Surgical technologists need to acquire a post-secondary education, like completing a training program in surgical technology. Programs range in length and grant a certificate or associate degree. Admission typically requires a high school diploma or equivalent.

The training curriculum for surgical technologists includes courses in anatomy, biology and medical terminology, among others. Students also work in supervised clinical settings to gain hands-on skills as technologists. In addition, technologists are trained in the care and safety of patients and sterilization techniques as well as preventing and controlling infections. Part of a surgical technologist’s training includes hours of clinical rotation and gaining practical experience.

Licensing & Certification

There are two primary organizations that oversee certification in the surgical technology field. The National Board of Surgical Technology and Surgical Assisting (NBSTSA) administer the CST examination. Candidates who pass the exam are declared Certified Surgical Technologists.

Certification can also be achieved through the National Center for Competency Testing (NCCT). Those who pass the NCCT certification exam receive the Tech in Surgery - Certified TS-C credential.
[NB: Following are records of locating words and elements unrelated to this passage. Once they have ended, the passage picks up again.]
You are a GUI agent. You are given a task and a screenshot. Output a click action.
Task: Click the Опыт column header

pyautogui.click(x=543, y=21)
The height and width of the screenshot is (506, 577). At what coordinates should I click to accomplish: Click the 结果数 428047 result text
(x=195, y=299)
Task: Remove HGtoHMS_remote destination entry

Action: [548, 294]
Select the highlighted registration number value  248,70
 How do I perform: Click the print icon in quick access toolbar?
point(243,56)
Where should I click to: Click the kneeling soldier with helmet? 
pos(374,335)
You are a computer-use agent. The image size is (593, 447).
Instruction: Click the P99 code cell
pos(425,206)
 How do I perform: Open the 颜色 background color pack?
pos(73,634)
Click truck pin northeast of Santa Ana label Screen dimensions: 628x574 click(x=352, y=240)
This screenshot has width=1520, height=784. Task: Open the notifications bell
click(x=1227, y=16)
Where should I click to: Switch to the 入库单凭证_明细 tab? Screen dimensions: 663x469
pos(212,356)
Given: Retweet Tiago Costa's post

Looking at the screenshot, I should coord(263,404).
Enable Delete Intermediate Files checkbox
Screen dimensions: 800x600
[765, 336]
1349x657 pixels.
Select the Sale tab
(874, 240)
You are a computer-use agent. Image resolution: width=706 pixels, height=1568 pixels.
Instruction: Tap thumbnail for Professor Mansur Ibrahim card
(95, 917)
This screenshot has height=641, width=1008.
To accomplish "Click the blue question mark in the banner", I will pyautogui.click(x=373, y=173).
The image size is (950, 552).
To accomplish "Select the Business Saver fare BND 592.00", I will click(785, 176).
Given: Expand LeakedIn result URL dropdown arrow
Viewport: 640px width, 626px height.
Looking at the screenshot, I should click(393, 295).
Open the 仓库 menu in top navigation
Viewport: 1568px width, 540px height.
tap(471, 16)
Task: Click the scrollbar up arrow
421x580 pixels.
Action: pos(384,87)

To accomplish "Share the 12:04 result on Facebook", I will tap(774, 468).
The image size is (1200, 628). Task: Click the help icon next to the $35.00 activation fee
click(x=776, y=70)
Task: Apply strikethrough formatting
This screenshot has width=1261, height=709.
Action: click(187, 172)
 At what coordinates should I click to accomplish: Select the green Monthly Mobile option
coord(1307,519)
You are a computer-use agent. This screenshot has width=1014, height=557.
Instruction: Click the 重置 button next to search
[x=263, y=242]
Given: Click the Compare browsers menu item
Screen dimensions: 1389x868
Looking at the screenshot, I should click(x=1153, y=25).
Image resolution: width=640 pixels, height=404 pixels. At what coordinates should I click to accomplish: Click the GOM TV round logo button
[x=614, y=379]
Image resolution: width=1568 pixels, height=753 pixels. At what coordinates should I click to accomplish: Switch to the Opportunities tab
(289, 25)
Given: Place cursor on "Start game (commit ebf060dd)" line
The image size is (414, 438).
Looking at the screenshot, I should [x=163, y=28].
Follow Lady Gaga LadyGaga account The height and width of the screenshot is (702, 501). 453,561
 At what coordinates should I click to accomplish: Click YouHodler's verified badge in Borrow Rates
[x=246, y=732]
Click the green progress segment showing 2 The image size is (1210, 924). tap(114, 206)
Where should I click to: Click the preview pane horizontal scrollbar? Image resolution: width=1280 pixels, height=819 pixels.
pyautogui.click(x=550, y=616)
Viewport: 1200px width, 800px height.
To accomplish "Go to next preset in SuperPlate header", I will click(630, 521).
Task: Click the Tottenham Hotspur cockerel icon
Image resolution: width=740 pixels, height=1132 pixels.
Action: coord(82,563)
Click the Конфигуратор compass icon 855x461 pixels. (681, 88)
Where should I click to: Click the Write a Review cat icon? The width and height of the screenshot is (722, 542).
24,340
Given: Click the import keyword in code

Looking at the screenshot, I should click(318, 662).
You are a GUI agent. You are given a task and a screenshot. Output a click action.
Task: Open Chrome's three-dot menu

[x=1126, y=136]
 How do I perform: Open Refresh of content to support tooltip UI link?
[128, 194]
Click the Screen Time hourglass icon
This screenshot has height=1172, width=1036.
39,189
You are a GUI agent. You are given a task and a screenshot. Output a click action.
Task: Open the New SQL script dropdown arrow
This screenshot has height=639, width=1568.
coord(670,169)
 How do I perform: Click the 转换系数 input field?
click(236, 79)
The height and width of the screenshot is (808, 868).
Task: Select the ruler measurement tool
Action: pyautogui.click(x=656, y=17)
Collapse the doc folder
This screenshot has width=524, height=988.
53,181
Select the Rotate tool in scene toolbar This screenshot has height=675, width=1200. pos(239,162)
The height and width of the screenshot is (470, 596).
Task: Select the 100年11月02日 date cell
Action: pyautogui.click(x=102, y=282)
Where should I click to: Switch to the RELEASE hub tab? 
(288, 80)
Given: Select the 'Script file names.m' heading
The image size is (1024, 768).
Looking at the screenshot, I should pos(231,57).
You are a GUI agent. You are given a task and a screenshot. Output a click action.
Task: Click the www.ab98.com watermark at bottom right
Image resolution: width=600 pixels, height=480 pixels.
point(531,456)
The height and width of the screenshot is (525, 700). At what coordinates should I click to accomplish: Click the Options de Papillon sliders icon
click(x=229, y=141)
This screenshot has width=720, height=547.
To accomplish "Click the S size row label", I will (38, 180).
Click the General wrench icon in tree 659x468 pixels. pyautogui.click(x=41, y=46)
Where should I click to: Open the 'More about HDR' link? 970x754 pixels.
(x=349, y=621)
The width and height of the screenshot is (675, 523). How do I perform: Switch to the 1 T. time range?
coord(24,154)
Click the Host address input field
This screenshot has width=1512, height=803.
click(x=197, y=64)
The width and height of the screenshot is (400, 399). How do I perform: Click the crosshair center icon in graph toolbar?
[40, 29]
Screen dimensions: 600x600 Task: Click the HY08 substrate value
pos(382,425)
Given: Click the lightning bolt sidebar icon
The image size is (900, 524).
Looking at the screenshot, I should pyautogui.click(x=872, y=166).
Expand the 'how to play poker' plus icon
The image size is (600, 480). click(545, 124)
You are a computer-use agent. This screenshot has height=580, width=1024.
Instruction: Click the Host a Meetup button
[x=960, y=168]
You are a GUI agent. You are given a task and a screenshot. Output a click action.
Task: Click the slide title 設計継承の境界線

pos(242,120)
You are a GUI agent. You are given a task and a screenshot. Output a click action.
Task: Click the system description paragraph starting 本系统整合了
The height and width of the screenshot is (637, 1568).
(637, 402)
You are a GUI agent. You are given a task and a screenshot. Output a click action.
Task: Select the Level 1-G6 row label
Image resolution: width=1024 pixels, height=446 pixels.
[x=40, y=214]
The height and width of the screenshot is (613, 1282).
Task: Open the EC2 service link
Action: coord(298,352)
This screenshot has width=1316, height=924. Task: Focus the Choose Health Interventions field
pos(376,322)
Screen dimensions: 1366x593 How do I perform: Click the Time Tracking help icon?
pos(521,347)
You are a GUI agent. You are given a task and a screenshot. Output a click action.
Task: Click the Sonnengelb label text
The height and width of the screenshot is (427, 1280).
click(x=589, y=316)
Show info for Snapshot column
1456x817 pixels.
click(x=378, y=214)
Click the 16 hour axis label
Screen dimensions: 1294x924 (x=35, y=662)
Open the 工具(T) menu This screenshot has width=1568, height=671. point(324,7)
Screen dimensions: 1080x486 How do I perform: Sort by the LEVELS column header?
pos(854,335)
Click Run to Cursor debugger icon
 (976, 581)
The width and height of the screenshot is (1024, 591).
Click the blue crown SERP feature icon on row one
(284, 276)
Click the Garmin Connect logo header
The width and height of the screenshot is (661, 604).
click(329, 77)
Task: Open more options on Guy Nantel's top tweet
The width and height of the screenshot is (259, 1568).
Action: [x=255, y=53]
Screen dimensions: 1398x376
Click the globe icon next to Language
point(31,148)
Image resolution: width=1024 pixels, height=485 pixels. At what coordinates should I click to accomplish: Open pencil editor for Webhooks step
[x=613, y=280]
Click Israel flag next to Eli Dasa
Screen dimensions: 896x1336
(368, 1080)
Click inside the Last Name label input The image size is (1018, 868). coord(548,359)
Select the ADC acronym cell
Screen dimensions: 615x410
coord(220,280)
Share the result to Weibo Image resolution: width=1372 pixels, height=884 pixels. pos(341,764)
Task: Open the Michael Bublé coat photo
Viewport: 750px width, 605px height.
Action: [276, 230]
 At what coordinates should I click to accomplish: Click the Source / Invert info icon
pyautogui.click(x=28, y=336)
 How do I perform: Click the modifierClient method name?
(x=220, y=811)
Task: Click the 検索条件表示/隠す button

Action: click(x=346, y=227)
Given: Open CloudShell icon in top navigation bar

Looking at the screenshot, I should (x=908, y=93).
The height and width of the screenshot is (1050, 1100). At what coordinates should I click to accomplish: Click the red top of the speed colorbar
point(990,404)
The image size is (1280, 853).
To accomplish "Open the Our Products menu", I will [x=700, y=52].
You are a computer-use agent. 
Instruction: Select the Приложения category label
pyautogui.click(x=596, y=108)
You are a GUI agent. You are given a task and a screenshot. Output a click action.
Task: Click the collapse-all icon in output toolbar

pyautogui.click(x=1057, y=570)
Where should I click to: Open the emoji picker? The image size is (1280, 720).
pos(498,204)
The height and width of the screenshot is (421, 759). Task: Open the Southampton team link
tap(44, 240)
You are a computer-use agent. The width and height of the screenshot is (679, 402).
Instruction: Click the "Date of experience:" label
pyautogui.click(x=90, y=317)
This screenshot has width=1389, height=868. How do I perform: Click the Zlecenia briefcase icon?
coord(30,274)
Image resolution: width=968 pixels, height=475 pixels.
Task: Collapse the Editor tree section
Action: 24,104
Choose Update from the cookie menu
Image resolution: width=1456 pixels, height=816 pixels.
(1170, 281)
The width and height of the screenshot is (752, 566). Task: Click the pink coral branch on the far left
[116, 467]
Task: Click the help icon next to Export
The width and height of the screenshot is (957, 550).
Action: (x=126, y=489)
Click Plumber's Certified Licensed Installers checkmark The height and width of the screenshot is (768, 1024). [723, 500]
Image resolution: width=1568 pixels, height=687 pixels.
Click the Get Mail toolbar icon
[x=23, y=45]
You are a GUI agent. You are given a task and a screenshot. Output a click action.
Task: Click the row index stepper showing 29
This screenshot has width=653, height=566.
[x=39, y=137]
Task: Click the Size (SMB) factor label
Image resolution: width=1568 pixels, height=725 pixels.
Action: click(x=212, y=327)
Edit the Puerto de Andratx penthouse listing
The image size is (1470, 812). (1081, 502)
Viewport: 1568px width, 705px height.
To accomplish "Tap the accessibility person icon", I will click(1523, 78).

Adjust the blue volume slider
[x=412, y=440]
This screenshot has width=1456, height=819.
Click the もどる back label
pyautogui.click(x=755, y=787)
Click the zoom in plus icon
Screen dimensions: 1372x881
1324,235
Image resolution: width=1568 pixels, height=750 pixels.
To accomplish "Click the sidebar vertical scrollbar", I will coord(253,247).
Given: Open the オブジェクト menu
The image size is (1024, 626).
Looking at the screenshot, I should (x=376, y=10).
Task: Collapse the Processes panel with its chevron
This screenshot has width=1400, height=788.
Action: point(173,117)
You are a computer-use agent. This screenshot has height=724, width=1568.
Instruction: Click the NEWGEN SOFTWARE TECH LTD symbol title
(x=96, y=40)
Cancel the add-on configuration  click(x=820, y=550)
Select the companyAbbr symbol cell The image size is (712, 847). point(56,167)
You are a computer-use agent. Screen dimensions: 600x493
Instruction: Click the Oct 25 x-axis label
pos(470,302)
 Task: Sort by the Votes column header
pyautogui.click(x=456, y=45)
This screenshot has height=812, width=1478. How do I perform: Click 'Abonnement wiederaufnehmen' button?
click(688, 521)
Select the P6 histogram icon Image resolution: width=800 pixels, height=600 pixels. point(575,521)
Necessary Skills and Qualities

The standard for performance in the operating room is set high, and there is little to no tolerance for careless mistakes or inattentiveness. Surgical technologists, along with all other operating room personnel, learn to manage stress and thrive within these expectations. While much of this is gained from experience, solid organizational skills are required from day one. The surgical technologist must always remain focused and attentive to details. And above all, teamwork and professionalism are an absolute must.